Beyond completing learning modules in robotics, Internet of Things, trivia apps, chatbots/artificial intelligence, and video game design and data visualization, iDEW students are offered internship opportunities, visit IT industries, receive SAT prep assistance, and attend summer workshops and national IT conferences. In addition to building coding skills, students develop confidence and learn teamwork and communication.
The AT&T iDEW Summer Distance Program is made possible by a $50,000 grant from the AT&T Foundation and will fund students’ participation in these summer technology workshops and trainings.
“We are proud to support programs like IUPUI’s iDEW that are helping people from diverse and underrepresented backgrounds build the skills they need for successful careers in STEM fields,” said Bill Soards, president of AT&T Indiana. “The high school students participating in the program will become the future workers who help our world stay connected when we aren’t able to be together in person.”

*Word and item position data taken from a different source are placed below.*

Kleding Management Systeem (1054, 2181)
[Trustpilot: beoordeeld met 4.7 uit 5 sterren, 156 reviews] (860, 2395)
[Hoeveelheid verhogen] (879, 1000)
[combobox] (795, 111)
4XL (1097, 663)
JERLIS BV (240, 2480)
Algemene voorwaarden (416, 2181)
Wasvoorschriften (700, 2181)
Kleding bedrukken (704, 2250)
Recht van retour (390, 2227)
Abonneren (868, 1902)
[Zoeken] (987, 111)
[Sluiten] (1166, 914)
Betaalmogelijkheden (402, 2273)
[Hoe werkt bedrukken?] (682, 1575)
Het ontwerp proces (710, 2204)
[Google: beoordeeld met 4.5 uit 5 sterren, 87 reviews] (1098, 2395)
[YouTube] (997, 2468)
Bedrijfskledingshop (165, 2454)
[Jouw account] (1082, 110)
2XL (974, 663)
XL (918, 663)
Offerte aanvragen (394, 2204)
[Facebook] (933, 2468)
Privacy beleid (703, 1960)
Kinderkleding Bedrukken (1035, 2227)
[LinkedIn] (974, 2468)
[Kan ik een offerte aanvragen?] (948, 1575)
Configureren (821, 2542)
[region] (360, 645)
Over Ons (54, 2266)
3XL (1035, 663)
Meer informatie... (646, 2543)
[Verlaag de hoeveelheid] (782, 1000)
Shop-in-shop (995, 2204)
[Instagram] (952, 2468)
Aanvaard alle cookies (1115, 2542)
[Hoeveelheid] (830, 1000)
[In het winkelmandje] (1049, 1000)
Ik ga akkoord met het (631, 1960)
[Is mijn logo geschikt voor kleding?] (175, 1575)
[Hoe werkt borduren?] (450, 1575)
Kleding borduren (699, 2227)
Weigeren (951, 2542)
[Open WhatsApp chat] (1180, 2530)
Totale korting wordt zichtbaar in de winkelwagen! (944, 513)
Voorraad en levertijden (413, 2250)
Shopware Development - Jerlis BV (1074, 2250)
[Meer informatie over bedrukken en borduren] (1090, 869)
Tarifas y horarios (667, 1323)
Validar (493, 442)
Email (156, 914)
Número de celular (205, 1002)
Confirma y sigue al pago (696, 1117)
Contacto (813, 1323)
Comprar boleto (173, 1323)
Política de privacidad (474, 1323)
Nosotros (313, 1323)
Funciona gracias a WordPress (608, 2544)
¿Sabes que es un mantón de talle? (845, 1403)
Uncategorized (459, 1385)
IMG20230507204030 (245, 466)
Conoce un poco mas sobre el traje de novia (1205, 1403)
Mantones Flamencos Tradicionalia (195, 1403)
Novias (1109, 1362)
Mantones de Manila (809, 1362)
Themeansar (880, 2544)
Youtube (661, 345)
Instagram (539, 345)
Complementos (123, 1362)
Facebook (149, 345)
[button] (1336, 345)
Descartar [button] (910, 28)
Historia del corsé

The summer program is also supported by a $10,000 grant from the Donaldson Foundation, the philanthropic arm of Donaldson Filtration Solutions, which has manufacturing or distribution sites in Anderson, Frankfort and Rensselaer.
“We are excited and honored to contribute to the success of the iDEW program,” said Chini Zeman, a Donaldson Foundation board member. “Donaldson has a strong footprint in the greater Indianapolis community, and this program allows us to help support our community while aligning perfectly with our core charter of supporting educational opportunities for those who otherwise might not have them.”
“We have grown the iDEW program in size and scope over the last five years,” added Mathew J. Palakal, senior executive associate dean of the School of Informatics and Computing and program director for iDEW. “These grants give us needed resources to fund this unique opportunity to benefit underserved youth in the Indianapolis community during the summer months as well.”